Math Question

[ColdFlare]

Math problem

Can anyone by looking at the picture prove that DEC is a equalatoral triangle?

Here is the link

http://www.theforumisdown.com/uploadfiles/0702/math.JPG

since theforumisdown is refusing to show the picture

 

[Mday]

is abcd a square?

 

[ColdFlare]

yes it is, sorry left that out, yes ABCD is a square

 

[blahblah99]

I know da answer but ain't telling cuz im in da same class as u

 

[ColdFlare]

i'm 35 and unemployed, i dont thinkwe know each other

plus i solved it muahah

 

[Fandu]

If you know it's a square, then give each side an arbitrary length, say 10. Now you have enough information to work out the length of every segment. cheers

 

[Mday]

since it's a square, you can use complementary and supplementary angles, the laws of sine and cosine to figure out what's what...

 

[heliomphalodon]

OK, here's one way...

We will show that angle(ADE) = 30 from which it follows immediately that DEC is equilateral.

Let z = length(AB).

Erect a perpendicular on AD passing through E. Call it FE. Clearly length(FE) = z/2.
Let x = length(AF) and y = length(FD). Clearly x+y = z and angle(AEF) = angle(BAE) = 15.

Now, x/(z/2) = 2x/z = tan(15). By the half-angle formula tan(a/2) = (1-cos(a))/sin(a) we have
2x/z = (1-cos(30))/sin(30). But these values are known exactly, so we substitute and obtain
2x/z = (1-sqrt(3)/2)/(1/2) which simplifies to
2x/z = 2-sqrt(3) which is easily solved for x to give
x = z*(1-sqrt(3)/2)

Now, we have x+y = z and x = z*(1-sqrt(3)/2) so we substitute for x to obtain
z*(1-sqrt(3)/2)+y = z which is easily solved for y to give
y = z*sqrt(3)/2 or, equivalently, 2y = z*sqrt(3).

Let T = angle(ADE). Then tan(T) = (z/2)/y = z/(2y) so we substitute for 2y to obtain
tan(T) = z/(z*sqrt(3)) which simplifies to
tan(T) = 1/sqrt(3) so we have
T = arctan(1/sqrt(3)). But this value is known exactly, so we substitute and obtain
T = 30 QED

I know, it's ugly and there's probably an elegant 3-line pure-geometric proof...

 

[Arrgghh]

Well, here's my go at it:
Given that angle BAE = angle ABE, it follows that triangle AEB is isoceles, and therefore segement AE = segement BE. Also, it is given that segement AD = BC, and by angle subtraction angle DAE = angle CBE.

# TO BE DONE
[A] In the math thread, reproduce word for word the part that opens with the words containing "Now, we have" and closes with "3-line pure-geometric proof...".
[B] Name each distinct username that posts in the math thread, in the order each one first appears.

# RAW DATA

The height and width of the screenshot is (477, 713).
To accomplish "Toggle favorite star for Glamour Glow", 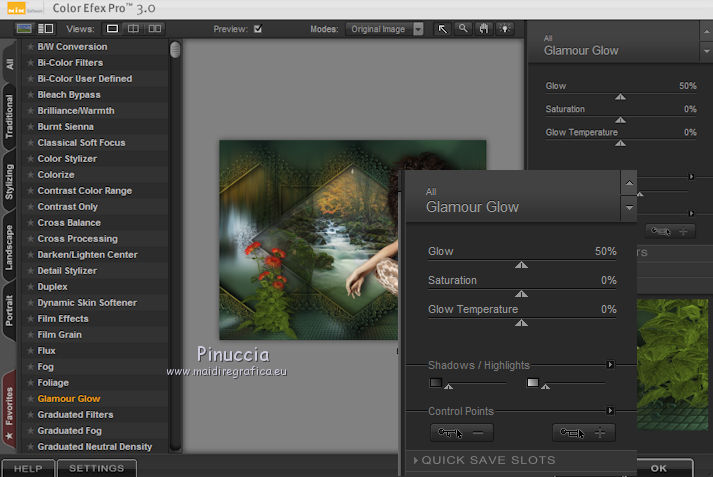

# ANSWERS
[A]
Now, we have x+y = z and x = z*(1-sqrt(3)/2) so we substitute for x to obtain
z*(1-sqrt(3)/2)+y = z which is easily solved for y to give
y = z*sqrt(3)/2 or, equivalently, 2y = z*sqrt(3).

Let T = angle(ADE). Then tan(T) = (z/2)/y = z/(2y) so we substitute for 2y to obtain
tan(T) = z/(z*sqrt(3)) which simplifies to
tan(T) = 1/sqrt(3) so we have
T = arctan(1/sqrt(3)). But this value is known exactly, so we substitute and obtain
T = 30 QED

I know, it's ugly and there's probably an elegant 3-line pure-geometric proof...

[B]
ColdFlare
Mday
blahblah99
Fandu
heliomphalodon
Arrgghh